Turecki prezydent oświadczył też, że Unia Europejska nie wypełnia danych Ankarze obietnic i "zwodzi ją od 53 lat". - Metodycznie udowadniamy naszą uczciwość i oczekujemy tego samego od Unii - oznajmił, dodając, że UE musi "odejść od polityki podwójnych standardów". 

We wtorek Erdogan i Putin spotkają się w Petersburgu, aby rozmawiać o Syrii i normalizacji stosunków. 

Od ponad miesiąca trwa proces normalizacji stosunków turecko-rosyjskich, które znalazły się w kryzysie po zestrzeleniu w listopadzie zeszłego roku przez lotnictwo Turcji rosyjskiego bombowca nad granicą turecko-syryjską. Rosja wówczas wprowadziła sankcje handlowo-gospodarcze wobec Turcji, w tym wstrzymała loty czarterowe do tego kraju i zorganizowany ruch turystyczny. 

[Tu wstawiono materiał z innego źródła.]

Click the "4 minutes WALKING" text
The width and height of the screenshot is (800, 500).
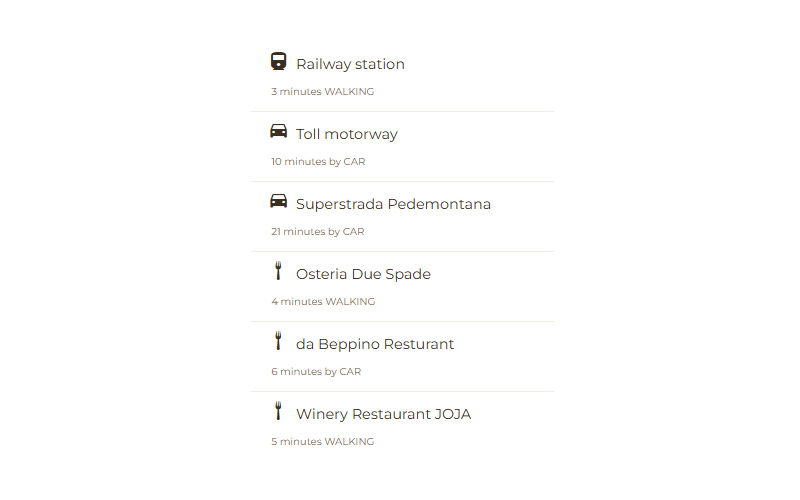click(323, 302)
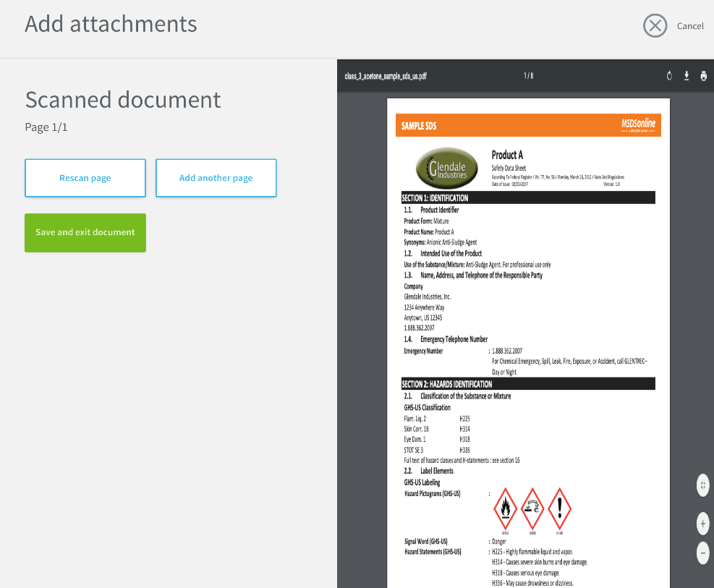Viewport: 714px width, 588px height.
Task: Click the Section 2: Hazards Identification heading
Action: pyautogui.click(x=446, y=384)
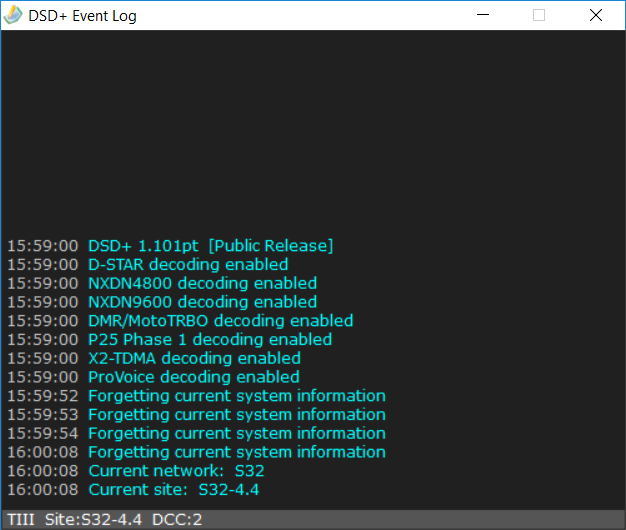
Task: Select the DMR/MotoTRBO decoding enabled line
Action: tap(180, 321)
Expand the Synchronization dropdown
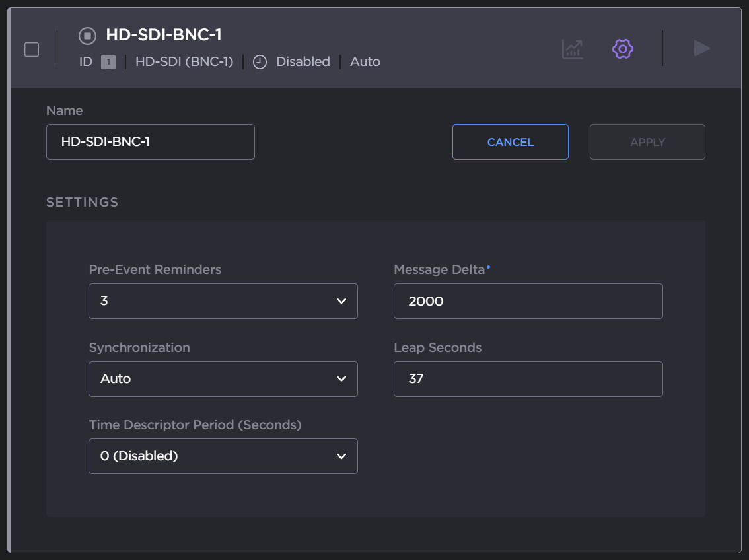 pos(223,379)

Relacje zaczęły się poprawiać na początku lipca, kiedy Erdogan wysłał do Putina list zawierający - jak twierdzi Kreml - przeprosiny za listopadowy incydent. Z kolei według Ankary w liście znalazły się wyrazy ubolewania oraz prośba o wybaczenie skierowana do rodziny rosyjskiego pilota, który zginął po zestrzeleniu samolotu.